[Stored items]
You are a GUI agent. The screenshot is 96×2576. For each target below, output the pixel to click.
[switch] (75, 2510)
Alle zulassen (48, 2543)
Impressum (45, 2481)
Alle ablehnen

Task brief
Could you output every record above exactly as written?

Problem solution
You are a GUI agent. The screenshot is 96×2576. For each target below, output the pixel to click.
[switch] (75, 2510)
Alle zulassen (48, 2543)
Impressum (45, 2481)
Alle ablehnen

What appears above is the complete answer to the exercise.